YOUR INSTRUCTIONS
Reproduce the material, requests included, starting with the line that contains "Task: Click the Median August -7.49% cell" and going on through the line that contains "[x=1565, y=413]". Multiply every coordinate in the answers by 0.5 and round to whole numbers, with halves rounded up.

EXTRACTED MATERIAL
"""

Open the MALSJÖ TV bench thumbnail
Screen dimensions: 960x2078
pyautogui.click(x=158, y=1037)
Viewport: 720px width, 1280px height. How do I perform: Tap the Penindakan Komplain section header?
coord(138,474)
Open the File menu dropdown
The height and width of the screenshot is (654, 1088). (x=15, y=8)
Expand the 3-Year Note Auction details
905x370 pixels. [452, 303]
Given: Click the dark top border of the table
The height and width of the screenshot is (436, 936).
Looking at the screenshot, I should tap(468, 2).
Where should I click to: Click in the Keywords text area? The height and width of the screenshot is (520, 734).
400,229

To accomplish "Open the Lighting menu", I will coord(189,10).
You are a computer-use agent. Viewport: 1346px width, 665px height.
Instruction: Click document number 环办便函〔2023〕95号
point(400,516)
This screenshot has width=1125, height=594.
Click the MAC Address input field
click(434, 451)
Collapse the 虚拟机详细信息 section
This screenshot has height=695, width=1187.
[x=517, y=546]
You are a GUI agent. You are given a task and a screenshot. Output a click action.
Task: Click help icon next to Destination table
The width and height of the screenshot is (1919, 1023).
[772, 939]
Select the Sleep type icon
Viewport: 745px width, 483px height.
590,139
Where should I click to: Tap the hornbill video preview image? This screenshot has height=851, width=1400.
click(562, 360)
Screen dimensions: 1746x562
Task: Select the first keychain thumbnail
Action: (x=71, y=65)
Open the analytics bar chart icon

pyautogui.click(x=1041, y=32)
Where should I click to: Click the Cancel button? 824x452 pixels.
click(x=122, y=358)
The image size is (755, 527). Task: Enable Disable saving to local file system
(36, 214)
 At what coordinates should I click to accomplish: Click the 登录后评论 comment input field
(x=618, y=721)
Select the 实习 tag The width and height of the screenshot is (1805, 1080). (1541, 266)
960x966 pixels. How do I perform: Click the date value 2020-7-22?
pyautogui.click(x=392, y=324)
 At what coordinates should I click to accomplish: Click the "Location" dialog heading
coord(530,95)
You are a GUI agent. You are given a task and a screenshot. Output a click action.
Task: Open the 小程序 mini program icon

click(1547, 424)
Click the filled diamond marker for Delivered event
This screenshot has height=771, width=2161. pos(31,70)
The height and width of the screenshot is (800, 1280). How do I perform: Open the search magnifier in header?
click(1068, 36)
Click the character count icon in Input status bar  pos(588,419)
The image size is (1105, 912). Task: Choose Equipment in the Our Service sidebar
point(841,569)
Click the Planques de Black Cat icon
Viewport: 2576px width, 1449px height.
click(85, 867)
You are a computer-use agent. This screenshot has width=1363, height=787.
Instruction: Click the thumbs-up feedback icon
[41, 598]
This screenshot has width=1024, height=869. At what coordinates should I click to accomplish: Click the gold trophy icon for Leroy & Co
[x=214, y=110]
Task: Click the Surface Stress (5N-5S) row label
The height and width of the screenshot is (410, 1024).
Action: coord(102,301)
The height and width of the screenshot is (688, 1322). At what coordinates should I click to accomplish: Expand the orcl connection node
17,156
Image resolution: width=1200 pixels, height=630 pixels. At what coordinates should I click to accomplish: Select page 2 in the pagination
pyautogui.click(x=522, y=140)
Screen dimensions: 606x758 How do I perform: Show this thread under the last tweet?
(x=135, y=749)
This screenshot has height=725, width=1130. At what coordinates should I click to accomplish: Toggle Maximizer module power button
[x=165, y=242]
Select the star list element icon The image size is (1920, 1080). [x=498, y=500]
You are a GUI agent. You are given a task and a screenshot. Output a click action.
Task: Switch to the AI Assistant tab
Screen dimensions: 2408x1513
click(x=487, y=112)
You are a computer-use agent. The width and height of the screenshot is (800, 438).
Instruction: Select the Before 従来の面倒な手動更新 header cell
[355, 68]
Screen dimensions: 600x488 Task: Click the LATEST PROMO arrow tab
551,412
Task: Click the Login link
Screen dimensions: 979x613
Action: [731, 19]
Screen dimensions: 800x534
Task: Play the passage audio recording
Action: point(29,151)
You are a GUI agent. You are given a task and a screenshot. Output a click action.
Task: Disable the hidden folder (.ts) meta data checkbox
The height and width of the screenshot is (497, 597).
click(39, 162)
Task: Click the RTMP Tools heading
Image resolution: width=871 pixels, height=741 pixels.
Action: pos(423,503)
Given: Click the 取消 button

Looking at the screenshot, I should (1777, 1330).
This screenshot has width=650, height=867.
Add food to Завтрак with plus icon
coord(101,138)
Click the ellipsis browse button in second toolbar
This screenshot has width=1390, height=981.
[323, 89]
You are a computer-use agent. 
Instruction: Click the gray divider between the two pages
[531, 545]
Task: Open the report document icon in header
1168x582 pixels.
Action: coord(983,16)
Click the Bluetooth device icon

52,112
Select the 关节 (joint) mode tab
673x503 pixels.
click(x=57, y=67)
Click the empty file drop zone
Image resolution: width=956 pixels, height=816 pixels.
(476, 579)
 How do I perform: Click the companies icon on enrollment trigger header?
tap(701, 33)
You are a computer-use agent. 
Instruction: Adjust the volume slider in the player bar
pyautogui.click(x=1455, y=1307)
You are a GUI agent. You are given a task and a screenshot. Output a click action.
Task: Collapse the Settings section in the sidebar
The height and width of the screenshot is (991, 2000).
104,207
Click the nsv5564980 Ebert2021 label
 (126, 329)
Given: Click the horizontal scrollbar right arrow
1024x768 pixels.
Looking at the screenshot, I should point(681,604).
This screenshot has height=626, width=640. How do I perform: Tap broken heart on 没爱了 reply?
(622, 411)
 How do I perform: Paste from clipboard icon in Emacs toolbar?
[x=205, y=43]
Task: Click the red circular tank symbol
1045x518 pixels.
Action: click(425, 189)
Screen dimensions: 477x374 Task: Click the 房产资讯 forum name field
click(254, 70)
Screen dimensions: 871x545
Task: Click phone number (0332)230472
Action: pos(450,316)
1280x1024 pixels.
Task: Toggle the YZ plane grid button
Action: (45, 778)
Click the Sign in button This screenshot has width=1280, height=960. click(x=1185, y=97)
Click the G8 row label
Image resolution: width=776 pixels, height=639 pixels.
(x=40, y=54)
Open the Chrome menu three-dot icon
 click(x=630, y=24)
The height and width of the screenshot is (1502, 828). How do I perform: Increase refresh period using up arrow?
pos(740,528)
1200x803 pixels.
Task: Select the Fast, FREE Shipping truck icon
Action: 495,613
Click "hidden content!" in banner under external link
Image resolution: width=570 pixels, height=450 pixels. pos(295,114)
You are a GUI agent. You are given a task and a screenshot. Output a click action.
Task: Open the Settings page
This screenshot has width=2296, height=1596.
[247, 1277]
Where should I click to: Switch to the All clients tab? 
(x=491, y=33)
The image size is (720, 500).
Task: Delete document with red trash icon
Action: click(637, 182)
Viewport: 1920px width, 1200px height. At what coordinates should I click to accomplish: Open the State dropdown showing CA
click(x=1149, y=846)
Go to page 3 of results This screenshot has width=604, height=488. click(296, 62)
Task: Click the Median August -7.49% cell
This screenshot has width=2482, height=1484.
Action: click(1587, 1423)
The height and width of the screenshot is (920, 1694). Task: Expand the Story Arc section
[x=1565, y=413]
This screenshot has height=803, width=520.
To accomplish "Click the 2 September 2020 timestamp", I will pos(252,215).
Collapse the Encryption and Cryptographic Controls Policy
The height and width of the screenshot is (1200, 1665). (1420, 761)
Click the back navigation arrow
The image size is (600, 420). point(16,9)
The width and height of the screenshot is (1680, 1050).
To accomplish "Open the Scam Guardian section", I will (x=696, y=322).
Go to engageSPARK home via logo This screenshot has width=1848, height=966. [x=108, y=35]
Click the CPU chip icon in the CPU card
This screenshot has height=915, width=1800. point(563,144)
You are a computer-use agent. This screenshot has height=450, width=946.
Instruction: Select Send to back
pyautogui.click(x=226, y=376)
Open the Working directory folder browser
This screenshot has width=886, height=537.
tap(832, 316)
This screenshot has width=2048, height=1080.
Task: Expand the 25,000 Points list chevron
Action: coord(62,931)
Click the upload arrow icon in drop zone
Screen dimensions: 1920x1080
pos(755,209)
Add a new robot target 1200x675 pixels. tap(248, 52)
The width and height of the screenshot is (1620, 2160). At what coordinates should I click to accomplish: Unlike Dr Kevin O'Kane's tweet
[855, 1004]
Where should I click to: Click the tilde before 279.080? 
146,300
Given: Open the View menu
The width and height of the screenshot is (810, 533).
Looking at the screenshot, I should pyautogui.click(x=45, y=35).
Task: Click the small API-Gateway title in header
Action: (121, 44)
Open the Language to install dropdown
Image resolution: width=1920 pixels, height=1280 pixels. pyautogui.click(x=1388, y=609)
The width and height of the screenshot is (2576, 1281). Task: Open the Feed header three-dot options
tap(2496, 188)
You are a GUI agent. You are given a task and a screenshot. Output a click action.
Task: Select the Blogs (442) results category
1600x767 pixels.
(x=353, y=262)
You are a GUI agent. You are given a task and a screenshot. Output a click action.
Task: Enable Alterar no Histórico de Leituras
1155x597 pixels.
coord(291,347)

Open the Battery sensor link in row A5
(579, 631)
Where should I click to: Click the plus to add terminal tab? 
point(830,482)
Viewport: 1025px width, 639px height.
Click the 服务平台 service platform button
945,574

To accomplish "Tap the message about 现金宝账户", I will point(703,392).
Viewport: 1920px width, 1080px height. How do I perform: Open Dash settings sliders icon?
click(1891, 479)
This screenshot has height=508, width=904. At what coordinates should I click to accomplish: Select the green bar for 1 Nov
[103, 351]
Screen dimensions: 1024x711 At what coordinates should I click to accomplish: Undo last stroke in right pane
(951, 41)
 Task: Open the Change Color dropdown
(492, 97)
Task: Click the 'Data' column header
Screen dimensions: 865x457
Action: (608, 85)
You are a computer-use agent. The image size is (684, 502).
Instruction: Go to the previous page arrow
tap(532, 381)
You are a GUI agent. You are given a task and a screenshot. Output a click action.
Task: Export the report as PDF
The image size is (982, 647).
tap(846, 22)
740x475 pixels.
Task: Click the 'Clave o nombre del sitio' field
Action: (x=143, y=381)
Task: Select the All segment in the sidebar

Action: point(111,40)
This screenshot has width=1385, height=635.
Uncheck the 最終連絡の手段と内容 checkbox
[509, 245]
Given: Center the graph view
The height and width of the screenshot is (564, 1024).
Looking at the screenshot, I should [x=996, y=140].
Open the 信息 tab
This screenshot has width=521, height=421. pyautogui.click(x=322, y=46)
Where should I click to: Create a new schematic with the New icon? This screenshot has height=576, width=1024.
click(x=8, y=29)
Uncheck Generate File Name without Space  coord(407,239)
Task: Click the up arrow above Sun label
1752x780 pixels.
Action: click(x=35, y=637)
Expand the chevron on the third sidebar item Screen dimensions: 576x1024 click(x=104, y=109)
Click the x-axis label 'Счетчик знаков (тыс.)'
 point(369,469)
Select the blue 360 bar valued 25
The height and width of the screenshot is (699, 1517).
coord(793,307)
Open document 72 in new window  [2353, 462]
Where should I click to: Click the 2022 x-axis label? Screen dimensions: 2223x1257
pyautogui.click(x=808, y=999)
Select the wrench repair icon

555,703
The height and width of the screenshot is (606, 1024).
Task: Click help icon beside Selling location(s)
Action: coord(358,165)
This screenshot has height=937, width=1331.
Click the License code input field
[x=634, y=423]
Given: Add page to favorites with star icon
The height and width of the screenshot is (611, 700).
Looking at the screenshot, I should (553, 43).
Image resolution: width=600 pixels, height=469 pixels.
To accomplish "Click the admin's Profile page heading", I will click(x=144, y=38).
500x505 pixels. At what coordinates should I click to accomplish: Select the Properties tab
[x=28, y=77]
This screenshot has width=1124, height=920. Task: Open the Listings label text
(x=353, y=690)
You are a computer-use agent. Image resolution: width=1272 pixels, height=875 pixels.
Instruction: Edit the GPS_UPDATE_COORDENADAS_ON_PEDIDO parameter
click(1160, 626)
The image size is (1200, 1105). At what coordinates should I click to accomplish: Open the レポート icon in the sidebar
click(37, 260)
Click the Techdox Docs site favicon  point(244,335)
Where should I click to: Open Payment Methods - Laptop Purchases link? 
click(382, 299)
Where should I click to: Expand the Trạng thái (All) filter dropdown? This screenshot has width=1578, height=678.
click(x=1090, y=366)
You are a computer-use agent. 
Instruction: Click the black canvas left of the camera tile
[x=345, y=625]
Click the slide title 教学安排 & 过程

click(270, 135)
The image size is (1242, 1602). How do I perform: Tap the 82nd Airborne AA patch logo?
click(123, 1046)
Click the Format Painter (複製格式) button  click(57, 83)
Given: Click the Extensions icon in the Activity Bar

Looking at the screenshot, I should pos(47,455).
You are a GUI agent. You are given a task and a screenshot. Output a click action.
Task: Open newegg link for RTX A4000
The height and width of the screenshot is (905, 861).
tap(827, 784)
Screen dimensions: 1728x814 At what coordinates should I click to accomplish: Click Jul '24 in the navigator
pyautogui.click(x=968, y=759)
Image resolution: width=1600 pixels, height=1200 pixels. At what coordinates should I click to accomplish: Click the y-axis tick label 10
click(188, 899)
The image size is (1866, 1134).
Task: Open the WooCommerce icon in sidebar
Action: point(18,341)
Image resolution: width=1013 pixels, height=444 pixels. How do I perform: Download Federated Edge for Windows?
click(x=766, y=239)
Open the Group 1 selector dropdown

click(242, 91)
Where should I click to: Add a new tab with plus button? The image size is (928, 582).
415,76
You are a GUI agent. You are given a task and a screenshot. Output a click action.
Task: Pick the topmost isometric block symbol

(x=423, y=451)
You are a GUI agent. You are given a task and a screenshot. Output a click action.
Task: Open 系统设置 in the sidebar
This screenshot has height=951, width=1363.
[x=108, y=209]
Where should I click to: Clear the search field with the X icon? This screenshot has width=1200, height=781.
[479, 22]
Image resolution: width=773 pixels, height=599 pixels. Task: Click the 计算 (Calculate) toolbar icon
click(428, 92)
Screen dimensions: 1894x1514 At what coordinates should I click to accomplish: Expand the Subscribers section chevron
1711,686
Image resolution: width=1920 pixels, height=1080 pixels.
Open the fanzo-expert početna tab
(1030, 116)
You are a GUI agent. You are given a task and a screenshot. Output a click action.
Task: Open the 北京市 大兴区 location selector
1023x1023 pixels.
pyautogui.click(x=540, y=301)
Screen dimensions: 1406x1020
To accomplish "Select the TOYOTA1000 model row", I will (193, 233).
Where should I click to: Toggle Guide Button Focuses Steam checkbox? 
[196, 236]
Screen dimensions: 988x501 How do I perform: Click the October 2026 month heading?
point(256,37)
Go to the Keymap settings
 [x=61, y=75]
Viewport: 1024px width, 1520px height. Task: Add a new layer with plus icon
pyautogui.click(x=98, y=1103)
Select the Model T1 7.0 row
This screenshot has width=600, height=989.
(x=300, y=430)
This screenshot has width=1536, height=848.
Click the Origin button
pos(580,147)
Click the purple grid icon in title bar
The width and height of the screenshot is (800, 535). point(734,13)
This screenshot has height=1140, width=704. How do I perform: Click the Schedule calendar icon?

"""

FINISHED EXERCISE
Task: Click the Median August -7.49% cell
This screenshot has width=2482, height=1484.
Action: click(794, 712)
The height and width of the screenshot is (920, 1694). Task: Expand the Story Arc section
[x=783, y=207]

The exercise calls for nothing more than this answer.